An education clause specifies that money from the trust can be used for education. It could be very general, simply saying that the money can be used for educational purposes for certain parties. The trust can also be specific, saying, for instance, that up to $25,000 per year can be used for payment of undergraduate or graduate tuition and fees provided that the student maintains at least a 3.0 grade point average. Ultimately, the decision of how to word the education clause is between the original trustor and his attorney.

Trustee Discretion

Another way to write educational funding into a trust is to give discretion to the trustee. For instance, a trust could be written with instructions that simply allow the trustee to use the funds for the support of the trustor's children. It's reasonable to expect that the trustee would use the money to pay for educational expenses, but she would also have the ability to use them for other purposes, such as to treat a child that develops a medical condition.

Spendthrift Clauses

Instead of only earmarking money for education, trusts can also be set up with "spendthrift" clauses. A spendthrift clause allows the beneficiary to use the trust for certain expenses only. This way, for instance, the trust can be set up to pay rent and utility bills and tuition, but nothing else. These clauses are useful with heirs who might not be financially responsible but also might not be able to benefit from an education clause.

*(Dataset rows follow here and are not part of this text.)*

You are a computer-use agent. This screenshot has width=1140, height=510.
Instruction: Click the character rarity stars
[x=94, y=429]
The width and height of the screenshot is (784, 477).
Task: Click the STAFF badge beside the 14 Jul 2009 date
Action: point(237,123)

Irrevocable Trusts and Education

Another way to fund your children's education is to use an irrevocable trust. With an irrevocable trust, you use a portion of your gift tax exclusion or credit when you fund it, but money comes out of it shielded from estate taxes. One of the keys to keeping an irrevocable trust tax free for your recipients is to specify how it can be used. While the Internal Revenue Service offers a few different ways that a trust can be used, specifically earmarking it to be used for a child's education is one of the ways to get distributions favorably treated.

Beyond Education

However an education clause is written, a termination provision is another useful part of a trust. For instance, if a trust contains money for education and every beneficiary receives a scholarship and doesn't need the money, the trust language will have to allow some way for trust money to be withdrawn. As with education clauses, termination clauses can also be drafted however the original trustor wants. He could specify that the funds are distributed when the beneficiaries reach a certain age or complete their college degrees or even that the trust is to be carried forward for grandchildren. Since private noncharitable trusts are generally legally intended to eventually end, this language could be a necessity.